どんな状況でも、所詮人間のやること、神様でもない限り、もっと良くする余地は残されているはずです。最終目標を高く持つことは大いに良いことだと思いますが、あまりそれに固執すると、効率が悪くてしょうがないと思うのですが、いかがでしょうか?

(2) 今やる必要のないことまでやってしまいがちだから

パレートの法則というのがあります。『20:80の法則』という方がピンとくる方が多いかも知れません。簡単に説明しますと、「結果の80%は、20%の努力でもたらされ、残りの20%の結果はこれまた80%の努力でもたらされる。」ということです。

つまり、試験勉強でいうなれば、「1冊の本の中でテストに出る大切な部分は、20%程度ですよ。それで80点は取れます。残りの80%を勉強すると、さらに20点アップするかも知れません。」ということになります。

時間がタップリある人ならともかく、仕事をしながら試験勉強をしていらっしゃる方や、あれもやりたい、これもやりたいという方は、「どれが80点の結果をもたらす20%なのだろうか?」という探し方をすることをおすすめします。重箱の隅をつつくようなことは、好きな人に任せればいいのです。

(3) マイナス思考の原因になる可能性が高いから

実は、今回私が最もお話ししたかったのはこの理由です。面白いことなのですが、『完璧主義』の人は、『マイナス思考』を同時に持ち合わせていたりします。私の経験では、ほとんどの場合そうでした!

というのは、完璧でなければ気が済まないために、いつも 
「どこか不十分なところはないか?」 「何かワナはないだろうか?」「こんなトラブルが発生したらどうなるだろうか?」
などなど、不必要に神経質になったり、不安に思ったり、悪いことを考えたりしていたりするのです。
で、結局、
「まだまだ勉強不足だ。」 「これではダメかも知れない。」「自分は能力が低いのかも…。」「自信が持てない。」
というようにハマって行きやすくなる事例が多いです。

つまり、『完璧』を追求しすぎると、マイナス思考になりやすいという訳です。
で、脳は『考えたことを現実にする臓器』ですから、どうしても普段考えていることが、その人の人生の質に反映されて来るという現実があります。(この辺は話すと長くなるので、理由は割愛しますが)ですから、どんどん『想ったこと』が現実になり、ますますマイナス思考が根強くなっていきます。
私はマイナス思考が悪いとは申しません。良い、悪いというのは、本人が決めることだからです。ただ、普段出している結果が、本当に望んでいるものと違うのならば、変えてみてはどうでしょうか?と思うのです。どうしても普段の『想い』の状態、質をコントロールする必要がでてきます。

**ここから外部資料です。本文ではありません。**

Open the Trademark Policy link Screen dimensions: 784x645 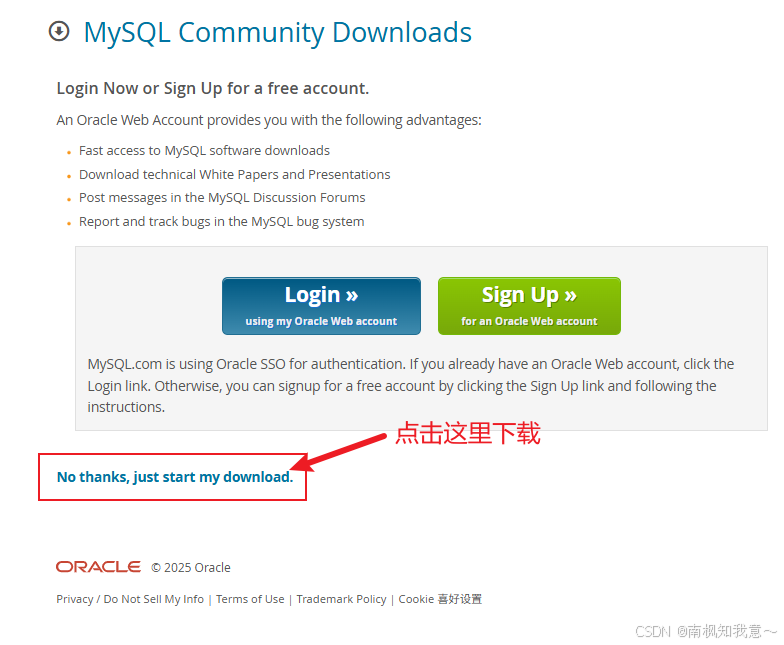pyautogui.click(x=341, y=599)
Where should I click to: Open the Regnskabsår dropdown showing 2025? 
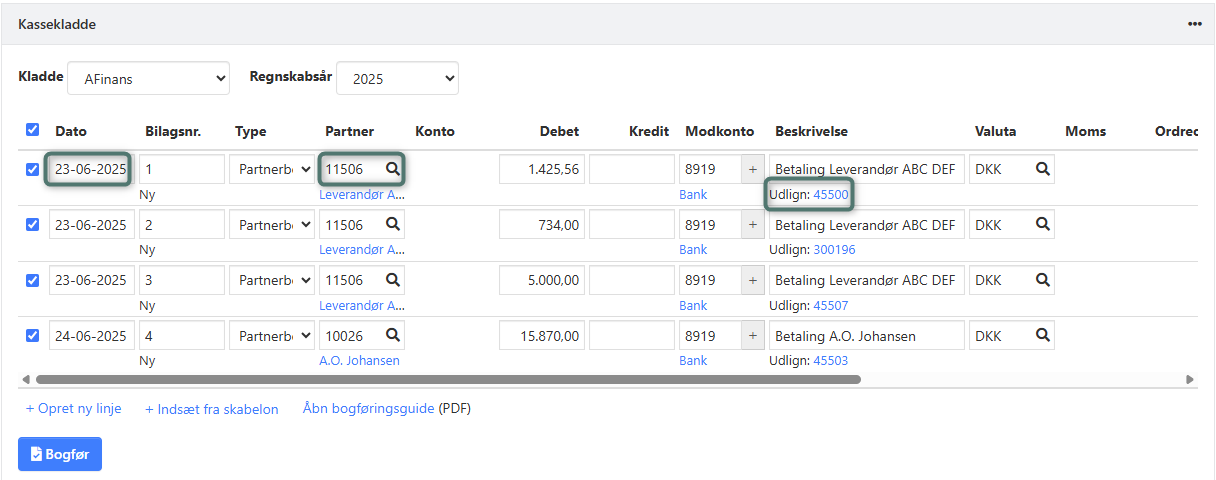pos(397,78)
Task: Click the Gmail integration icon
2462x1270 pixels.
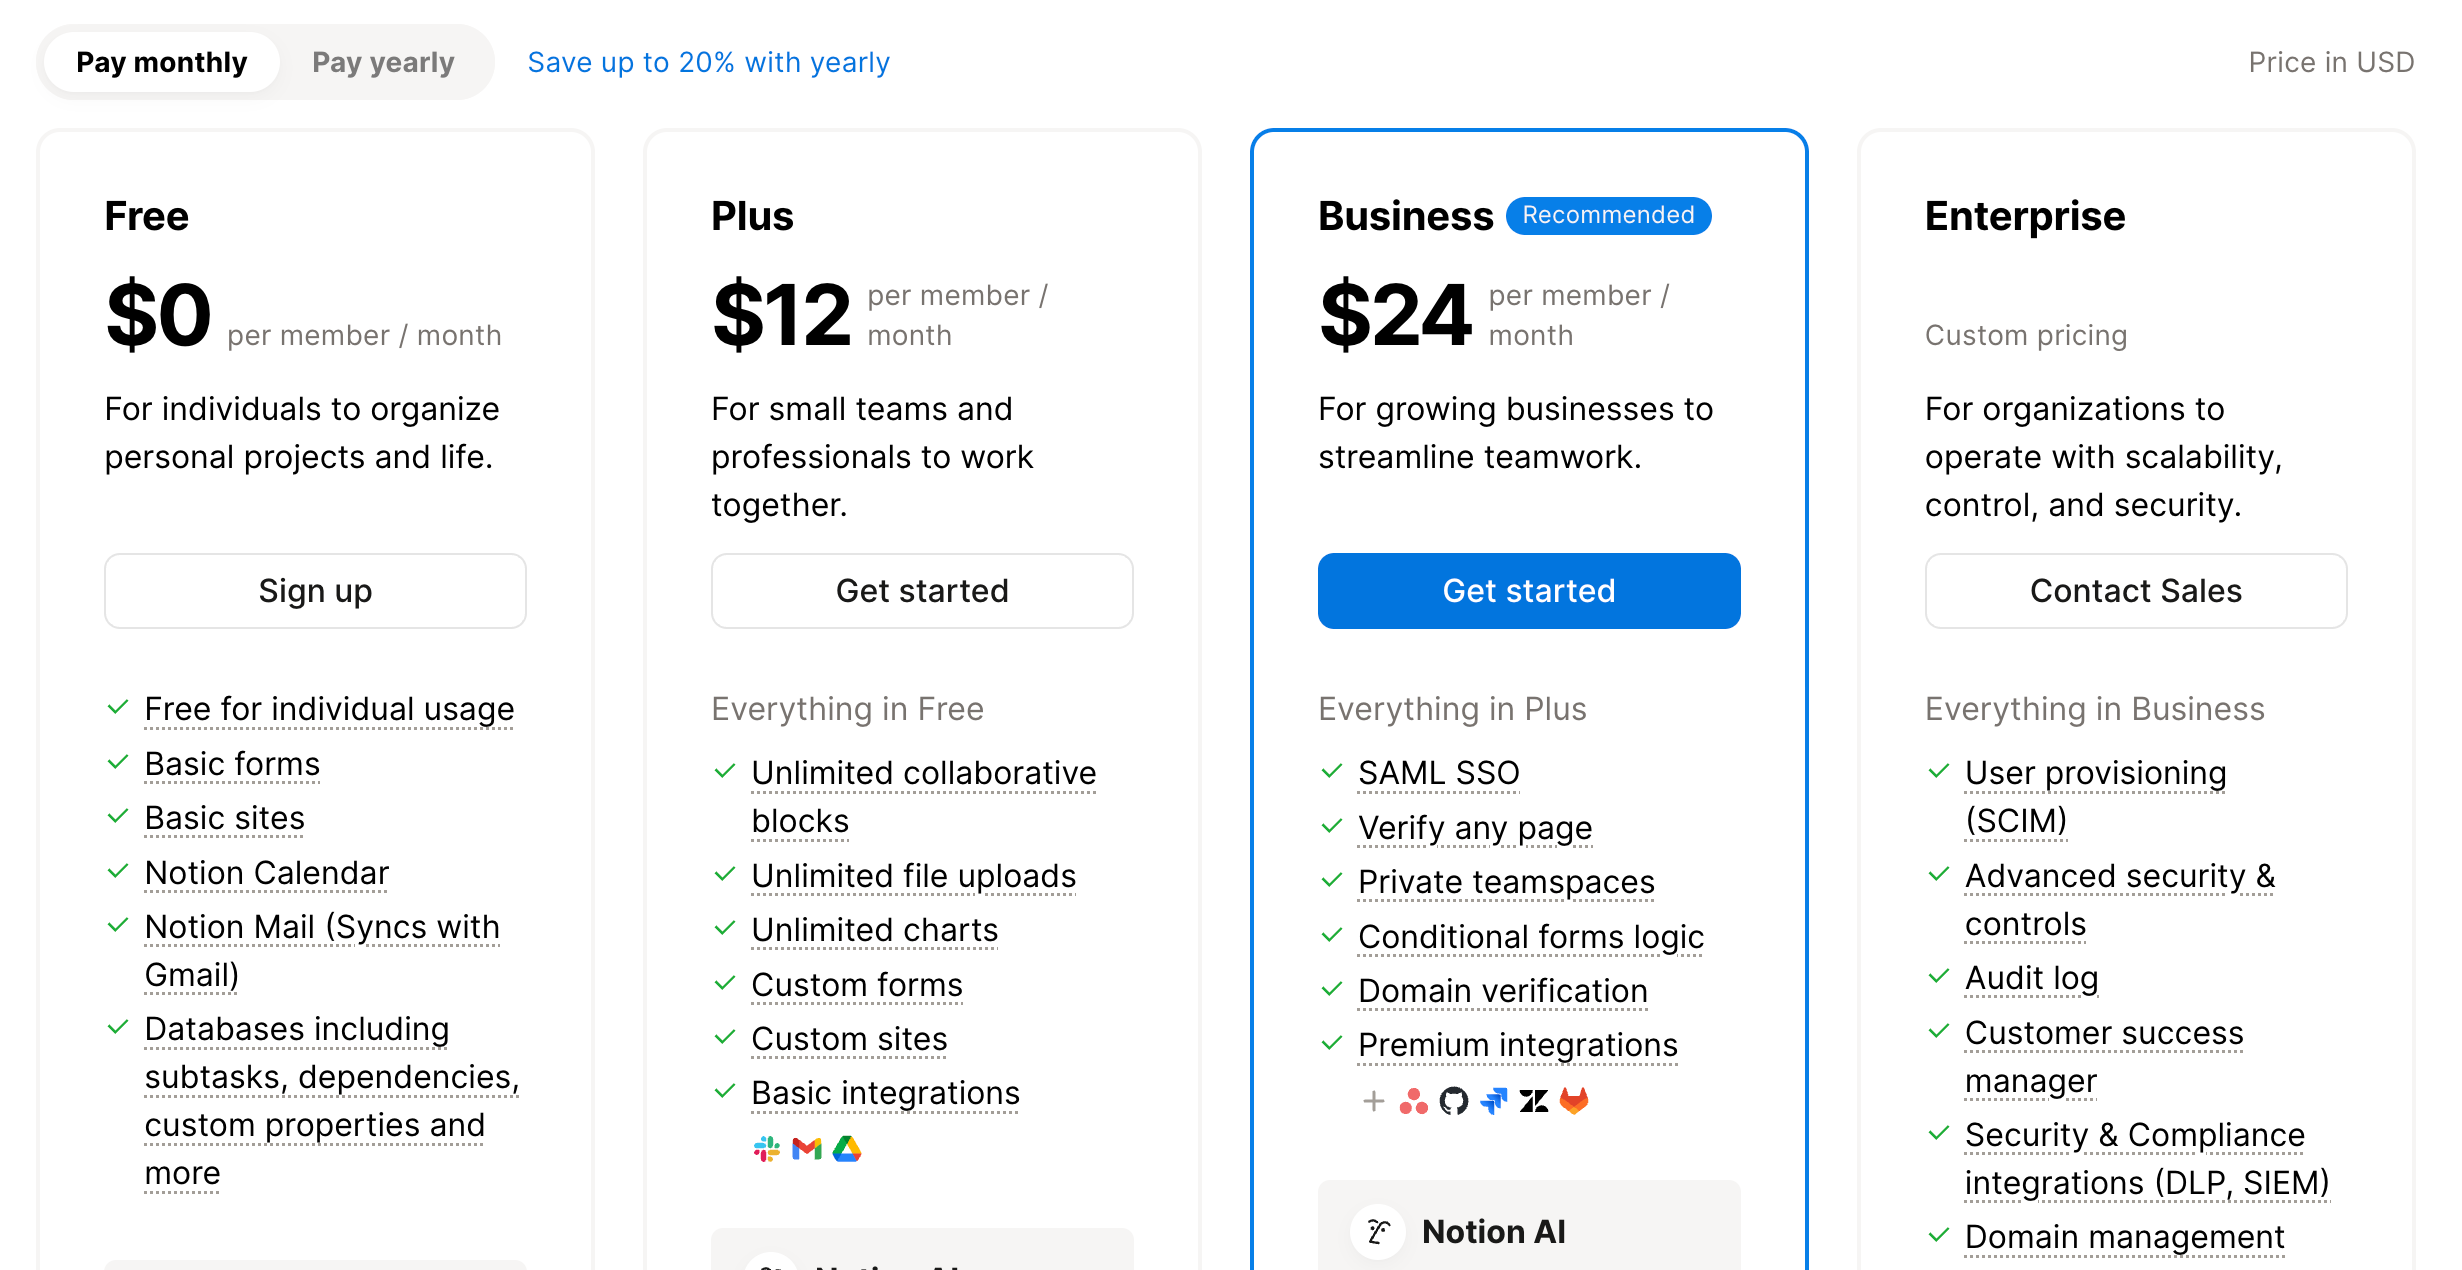Action: (807, 1149)
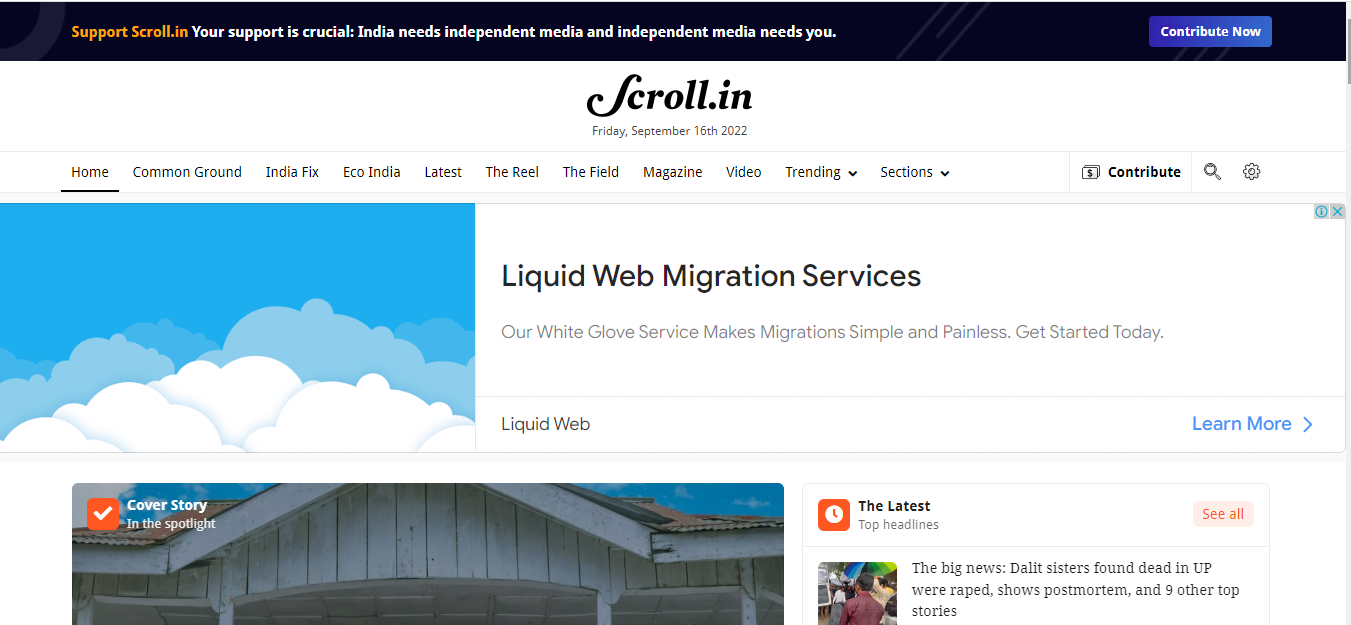Click the Cover Story checkmark icon

(103, 514)
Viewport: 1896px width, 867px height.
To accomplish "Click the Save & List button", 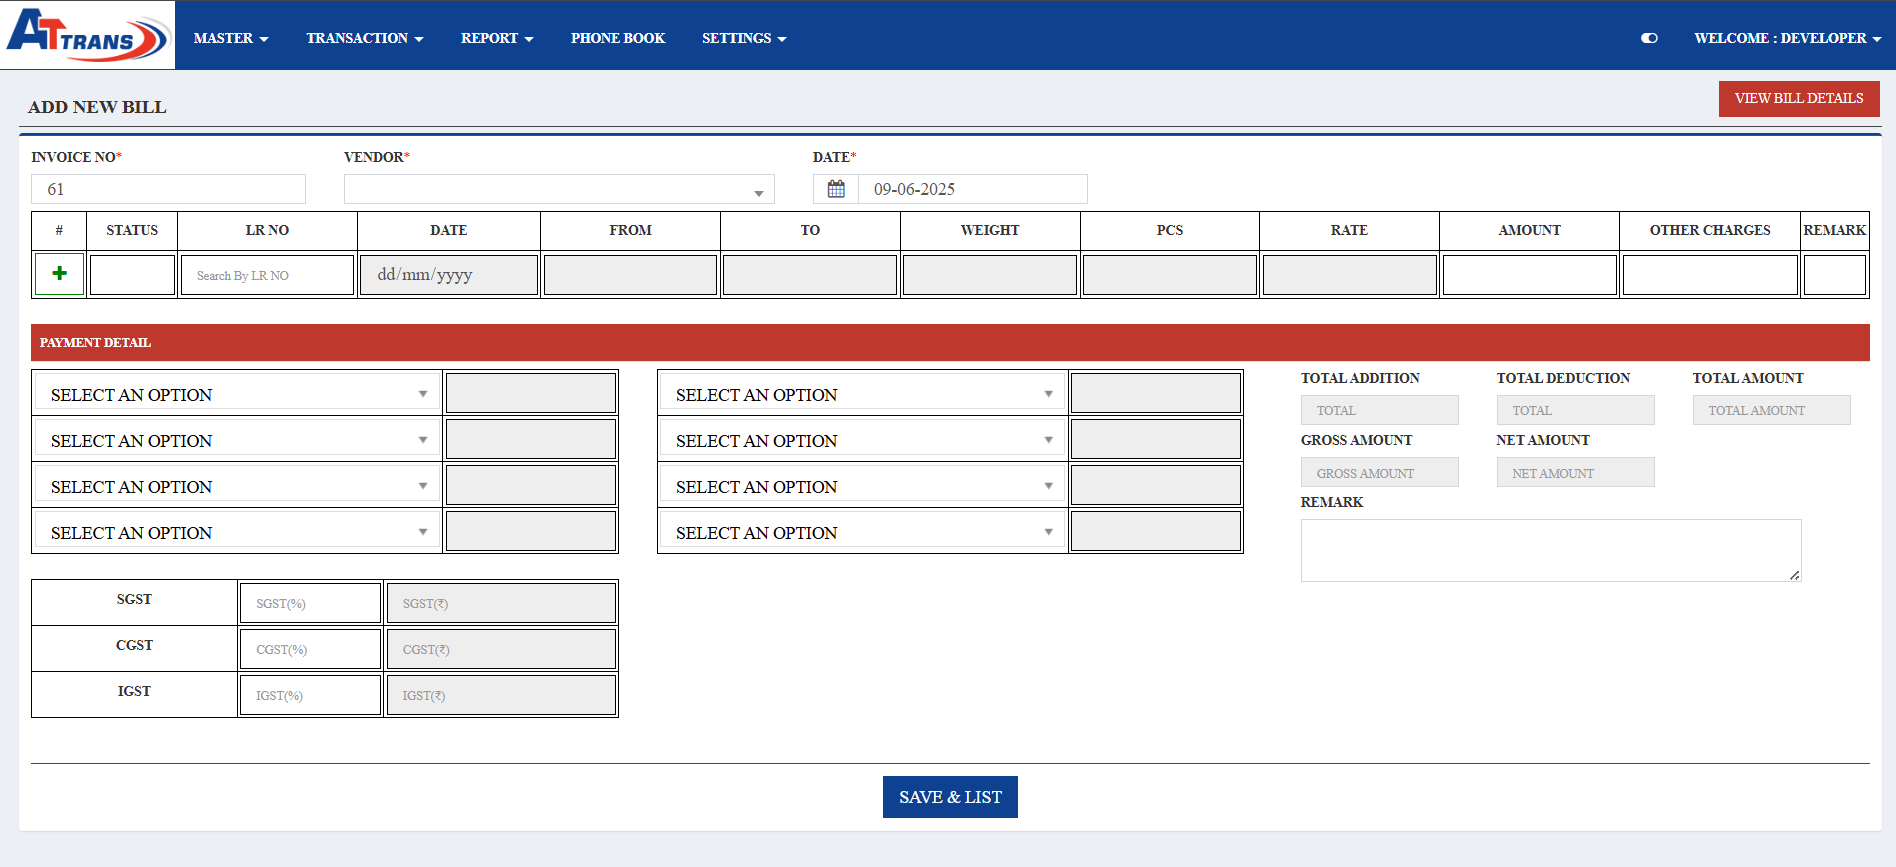I will click(950, 797).
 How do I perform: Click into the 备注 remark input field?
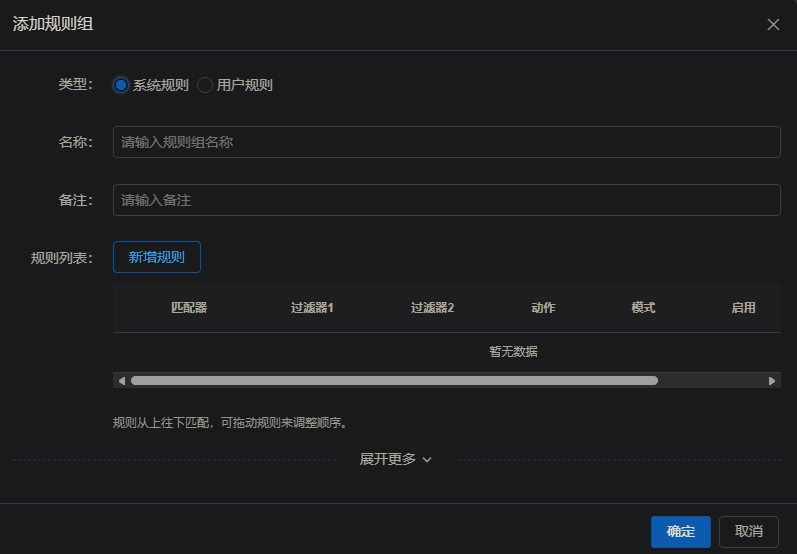[x=446, y=200]
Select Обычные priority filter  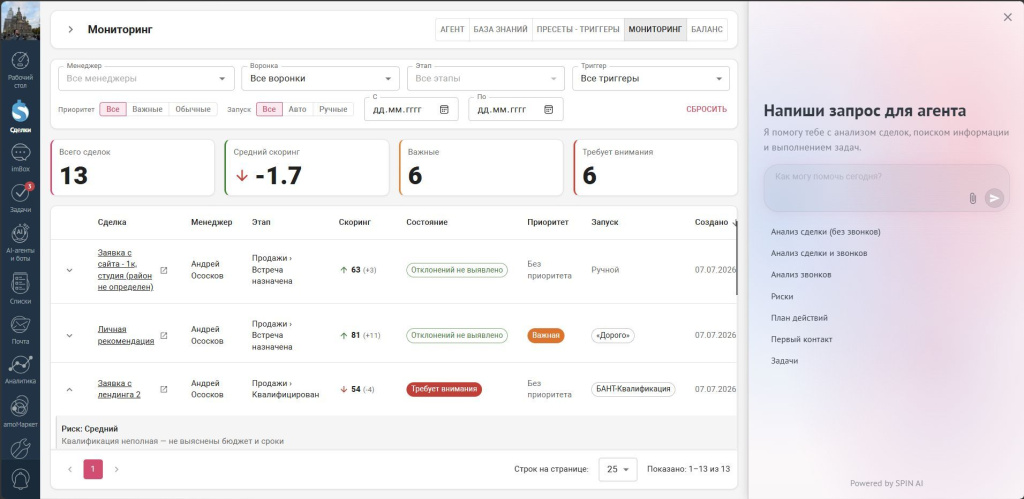(193, 109)
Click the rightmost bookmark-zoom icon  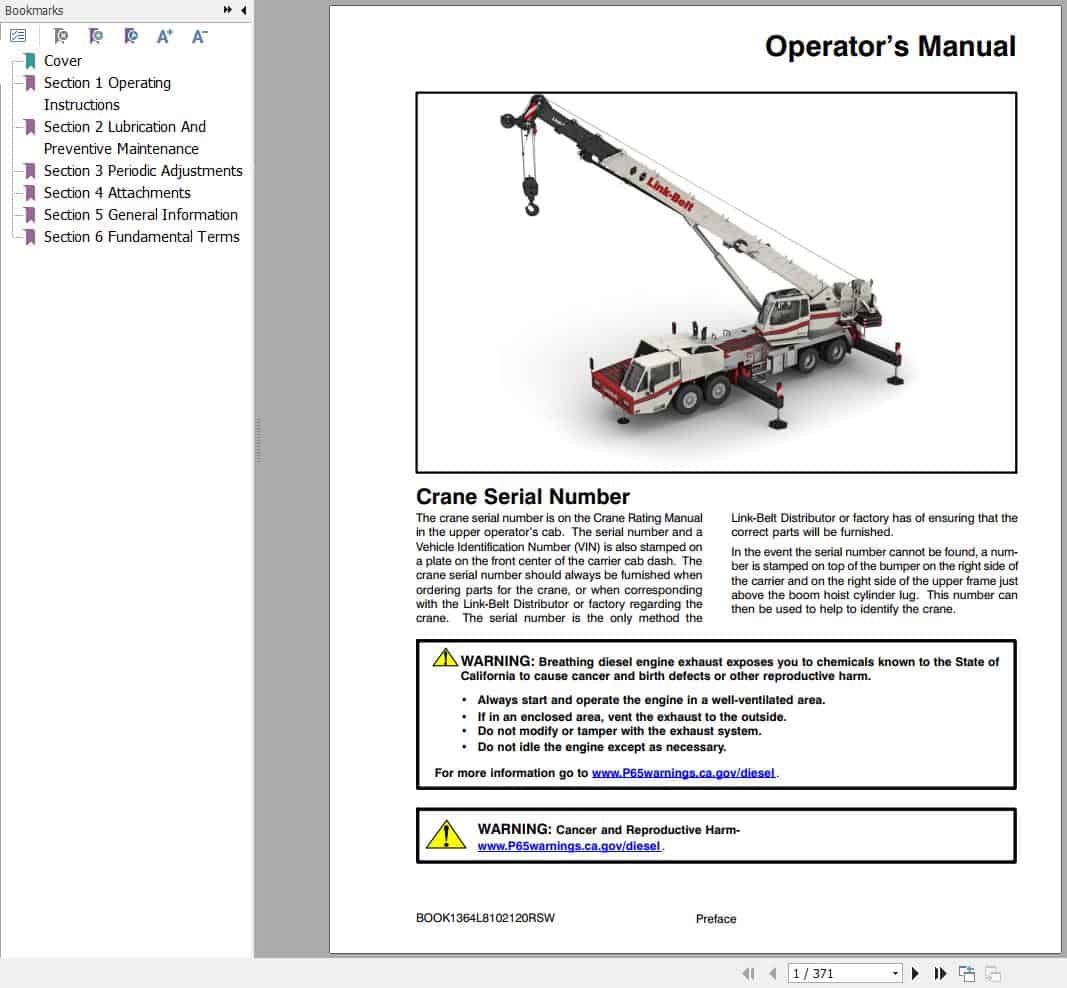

よく、「マイナス思考を何とかしたいです。」という相談を受けますが、まずは三週間、あなたのためにも、
『完璧主義』を捨てる努力
をしてみることをおすすめします。

そして、
「まずはこれで良い!次はもっと良くしよう!」
と、自分に言い聞かせてください。

ちなみに…拙著『愛犬のための手作り健康食』の中で私は、
「あなたのワンコが、痩せているか、太っているかの判断は、次の3つのポイントをチェックしてください」といっておきながら、2つしか書いていなかったり!
「アレルギーの体質改善には
1.*****
2.*****
3.*****
4.*****
5.*****
以上6つのポイントをおさえる必要があります。」
(5つしかねぇ~じゃんかよ!)ということをやっております。

しかし、読者からは「先生、私、間違い見つけました♪こういうの見つけるの、ちょっとうれしいです。」というようなメールしか来ておりません(ちゃんと読まれていないのか?)

そして、その出版の後も執筆依頼は止むことはなく、おかげさまで『愛犬のための症状・目的別食事百科』や『かんたん! 手づくり犬ごはん』はAmazonのランキングで上位となっております。ありがとうございます。つまりは…結構大丈夫でしょ♪

病気を治すときもそうですが、『症状を改善する』だけでしたら、薬でなんとかかなりますがことはできますが、『治癒』ということを考えたとき、どうしてもメンタル面が無視できません。
同じように、ビジネスや、勉強においても、『技』や『テクニック』をいくら修得しても、あるレベル以上になると、メンタル面のコントロールが非常に大きなウェイトを占めてきます。

須崎はがんばっている人には、それ相応の結果を出して欲しいといつも考えております。ですから、「もう少し報われても良いような…」と思われる方は、ぜひ、望む結果が出るように精神状態をコントロールするということを思い出してくださいね。

「まずはこれで良い!次はもっと良くしよう!」
こういうゆとりをもつことで、集中力を妨げる様々な要因が吹っ飛んでくれるでしょう!